無人航空機を飛行させる者は、飛行開始前に、飛行させる空域が緊急用務空域に該当しないかを確認する義務があります。これまでに林野火災等の際に緊急用務空域が指定された実績があります。緊急用務空域での飛行は罰則の対象となります。

(C) 地表または水面から150m以上の空域
地表または水面から150m以上の高さで無人航空機を飛行させるには、飛行許可が必要です。これは航空機と無人航空機との衝突を防止するための規制です。

(D) 人口集中地区(DID)の上空
業務でドローンを使用する場合、人口集中地区(DID:Densely Inhabited District)の許可申請が必要となるケースが非常に多くなります。

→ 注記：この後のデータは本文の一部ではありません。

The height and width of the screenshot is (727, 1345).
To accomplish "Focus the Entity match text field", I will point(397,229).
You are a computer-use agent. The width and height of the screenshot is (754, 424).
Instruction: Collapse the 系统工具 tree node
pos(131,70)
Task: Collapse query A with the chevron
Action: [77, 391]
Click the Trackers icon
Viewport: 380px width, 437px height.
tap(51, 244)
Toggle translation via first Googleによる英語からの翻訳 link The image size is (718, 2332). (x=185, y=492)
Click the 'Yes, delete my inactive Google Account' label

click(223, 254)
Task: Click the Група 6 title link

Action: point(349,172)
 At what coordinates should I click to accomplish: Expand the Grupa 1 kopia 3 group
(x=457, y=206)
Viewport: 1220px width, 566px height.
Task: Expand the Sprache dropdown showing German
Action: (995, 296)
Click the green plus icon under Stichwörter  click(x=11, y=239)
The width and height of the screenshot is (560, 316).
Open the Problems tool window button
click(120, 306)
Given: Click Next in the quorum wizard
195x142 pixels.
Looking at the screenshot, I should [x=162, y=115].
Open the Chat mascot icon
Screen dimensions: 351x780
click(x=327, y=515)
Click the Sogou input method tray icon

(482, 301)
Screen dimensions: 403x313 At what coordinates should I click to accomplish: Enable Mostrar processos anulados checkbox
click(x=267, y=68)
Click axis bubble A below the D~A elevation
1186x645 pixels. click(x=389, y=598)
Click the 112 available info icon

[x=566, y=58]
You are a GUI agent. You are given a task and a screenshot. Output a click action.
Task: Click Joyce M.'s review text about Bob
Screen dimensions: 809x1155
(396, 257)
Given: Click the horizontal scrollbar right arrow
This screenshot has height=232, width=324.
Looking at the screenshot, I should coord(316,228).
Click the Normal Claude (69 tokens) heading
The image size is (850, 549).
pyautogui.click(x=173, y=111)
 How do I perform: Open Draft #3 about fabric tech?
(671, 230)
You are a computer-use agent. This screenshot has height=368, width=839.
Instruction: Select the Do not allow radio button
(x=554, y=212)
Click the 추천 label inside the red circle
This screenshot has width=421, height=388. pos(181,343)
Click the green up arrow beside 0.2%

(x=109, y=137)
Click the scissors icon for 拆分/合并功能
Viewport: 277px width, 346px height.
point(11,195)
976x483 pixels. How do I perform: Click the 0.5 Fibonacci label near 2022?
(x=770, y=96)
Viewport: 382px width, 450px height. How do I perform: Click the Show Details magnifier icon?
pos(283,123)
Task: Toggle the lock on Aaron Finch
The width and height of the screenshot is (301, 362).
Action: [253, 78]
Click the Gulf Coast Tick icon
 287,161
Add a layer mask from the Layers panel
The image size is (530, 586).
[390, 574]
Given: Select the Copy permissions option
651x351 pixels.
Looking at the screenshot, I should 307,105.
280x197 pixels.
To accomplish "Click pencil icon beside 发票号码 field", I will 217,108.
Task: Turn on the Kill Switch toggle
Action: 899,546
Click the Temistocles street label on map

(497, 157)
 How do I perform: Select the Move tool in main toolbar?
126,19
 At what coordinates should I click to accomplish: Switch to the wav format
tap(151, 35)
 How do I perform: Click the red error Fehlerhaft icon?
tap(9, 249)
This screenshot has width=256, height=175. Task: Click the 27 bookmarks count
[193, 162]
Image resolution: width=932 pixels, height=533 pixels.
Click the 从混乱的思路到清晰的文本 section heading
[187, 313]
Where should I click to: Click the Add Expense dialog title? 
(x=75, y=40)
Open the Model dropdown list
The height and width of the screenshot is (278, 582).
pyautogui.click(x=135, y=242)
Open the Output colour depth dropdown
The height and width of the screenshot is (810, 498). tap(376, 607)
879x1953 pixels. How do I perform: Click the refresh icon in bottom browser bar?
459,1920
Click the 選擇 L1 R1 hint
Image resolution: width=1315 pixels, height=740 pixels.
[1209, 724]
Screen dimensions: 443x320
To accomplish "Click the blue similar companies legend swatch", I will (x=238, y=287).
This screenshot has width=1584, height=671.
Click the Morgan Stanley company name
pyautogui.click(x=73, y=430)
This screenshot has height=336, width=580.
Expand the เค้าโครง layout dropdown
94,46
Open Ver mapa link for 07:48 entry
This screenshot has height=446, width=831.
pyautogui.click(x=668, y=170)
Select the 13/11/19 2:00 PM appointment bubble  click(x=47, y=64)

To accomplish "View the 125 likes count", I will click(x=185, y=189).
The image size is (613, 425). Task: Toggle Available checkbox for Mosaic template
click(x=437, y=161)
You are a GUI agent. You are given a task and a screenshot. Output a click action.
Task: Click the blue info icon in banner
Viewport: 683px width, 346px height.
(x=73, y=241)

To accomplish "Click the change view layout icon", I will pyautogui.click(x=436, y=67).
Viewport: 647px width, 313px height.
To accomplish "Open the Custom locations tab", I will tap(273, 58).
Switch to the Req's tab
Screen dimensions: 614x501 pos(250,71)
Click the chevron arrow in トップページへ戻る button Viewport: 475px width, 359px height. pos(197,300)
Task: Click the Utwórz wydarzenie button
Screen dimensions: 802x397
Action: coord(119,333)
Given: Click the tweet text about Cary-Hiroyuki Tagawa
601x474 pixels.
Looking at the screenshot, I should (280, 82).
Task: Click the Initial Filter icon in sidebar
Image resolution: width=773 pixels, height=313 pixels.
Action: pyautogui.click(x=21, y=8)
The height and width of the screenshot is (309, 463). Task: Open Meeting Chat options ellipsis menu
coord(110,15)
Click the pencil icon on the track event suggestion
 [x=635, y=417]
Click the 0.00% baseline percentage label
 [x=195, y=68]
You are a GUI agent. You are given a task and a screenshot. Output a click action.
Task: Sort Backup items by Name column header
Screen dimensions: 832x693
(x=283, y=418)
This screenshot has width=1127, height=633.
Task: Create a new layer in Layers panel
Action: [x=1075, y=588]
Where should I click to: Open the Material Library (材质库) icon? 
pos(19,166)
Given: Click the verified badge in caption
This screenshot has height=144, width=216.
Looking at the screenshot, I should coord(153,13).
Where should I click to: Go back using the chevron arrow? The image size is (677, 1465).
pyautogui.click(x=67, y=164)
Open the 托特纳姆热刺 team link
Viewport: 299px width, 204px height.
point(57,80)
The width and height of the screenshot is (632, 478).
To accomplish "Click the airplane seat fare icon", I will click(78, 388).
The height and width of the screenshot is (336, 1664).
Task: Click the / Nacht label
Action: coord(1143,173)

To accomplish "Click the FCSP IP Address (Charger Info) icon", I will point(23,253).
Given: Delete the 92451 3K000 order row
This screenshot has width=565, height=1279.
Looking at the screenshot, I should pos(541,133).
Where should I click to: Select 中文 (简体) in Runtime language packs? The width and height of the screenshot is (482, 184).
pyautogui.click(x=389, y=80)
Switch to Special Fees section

人口集中地区かどうかは国土地理院の地図で確認できます。人口集中地区は総務省統計局の国勢調査に基づき、5年ごとに更新されます。


承認が必要な6つのケース(飛行の方法)
「許可」が飛行する場所に着目するのに対し、「承認」は飛行の方法に着目するものです。場所にかかわらず、以下の6つの飛行方法を行う場合は国土交通大臣の承認が必要です。
| 区分 | 飛行の方法 |
|---|---|
| ① | 夜間飛行 |
| ② | 目視外飛行 |
| ③ | 人または物件から30m未満での飛行 |
| ④ | 催し場所(イベント)上空の飛行 |
| ⑤ | 危険物の輸送 |
| ⑥ | 物件の投下 |
事業としてドローンを運用する場合、目視外飛行・30m未満の飛行・人口集中地区(DID)の許可承認はほぼ必須です。イベント上空飛行・危険物輸送・物件投下は、行う事業の内容によって必要となります。
① 夜間飛行
日没後から日の出前までの時間帯に無人航空機を飛行させるには、国土交通大臣の承認が必要です。日没・日の出の時刻は国立天文台が発表しており、地域によって異なります。
② 目視外飛行
目視外飛行とは、操縦者が自分の目で直接機体を見ずに飛行させることをいいます。空撮や点検作業では、手元のモニター画面を見ながら操縦することが一般的であるため、ほとんどの場合、目視外飛行の承認が必要です。
目視外飛行を行うために必要な体制
③ 人または物件から30m未満での飛行
人口集中地区と並んで、申請数が非常に多い項目です。ここでいう「第三者」とは、ドローンの飛行に直接・間接的に関わっていない人(車・バイク・自転車に乗っている人や歩行者等)を指します。


④ 催し場所(イベント)上空
「特定の日時・特定の場所に不特定多数の人が集合するかどうか」を、主催者の意図等も考慮して総合的に判断します。
不特定多数が出入りできるイベント上空でドローンを飛行させる場合は、立入禁止区画の設置が必要です。立入禁止区画の範囲は、飛行高度に応じて以下のように定められています。
| 飛行高度 | 立入禁止区画(飛行範囲外周からの距離) |
|---|---|
| 20m未満 | 30m以内 |
| 20m以上50m未満 | 40m以内 |
| 50m以上100m未満 | 60m以内 |
| 100m以上150m未満 | 70m以内 |

⑤ 危険物の輸送
主に農薬散布が該当します。技能証明を保有し、機体登録を済ませていても、危険物輸送を行う場合は別途承認が必要です。なお、ドローン飛行用のバッテリーや燃料は危険物には該当しませんが、輸送する予備バッテリーは危険物に該当します。
⑥ 物件の投下
農薬・水・霧状の物質の散布も「物件投下」に該当し、承認が必要です。一方、地面に物を「置く」場合は承認不要です。物流・配送の実証実験等を行う場合は、念のため承認を取得しておくケースがほとんどです。
飛行許可承認まとめ
無人航空機(ドローン等)を飛行させる際は、以下の4つの空域と6つの飛行方法に注意する必要があります。
| 許可が必要な空域(場所) | 承認が必要な飛行方法 |
|---|---|
| (A) 空港等の周辺の空域 | ① 夜間飛行 |
| (B) 緊急用務空域 | ② 目視外飛行 |
| (C) 150m以上の高さの空域 | ③ 人または物件から30m未満での飛行 |
| (D) 人口集中地区(DID)の上空 | ④ 催し場所(イベント)上空 |
| ⑤ 危険物の輸送 | |
| ⑥ 物件の投下 |
これら10のケースのいずれにも該当しない飛行であれば許可・承認は不要です。4つの空域(A〜D)については、該当しない場所も多くあります。しかし、6つの飛行方法のうち「③人または物件から30m未満での飛行」に該当しないケースは少なく、特に都市部では電柱・電線・信号機・建物などが至る所にあるため、30m以上の距離を確保して飛行させること自体が困難です。そのため、該当しない方法が少ないことから、ドローンを業務で使う場合は許可・承認の取得がほぼ必須になると考えておくべきでしょう。
航空法上のルールは「バレなければ良い」というものではありません。ドローンに関するルールは、事故やトラブルが発生するたびに改正・厳格化される傾向にあります。ルールがこれ以上厳しくならないためにも、一人ひとりが法律を守って飛行させることが大切です。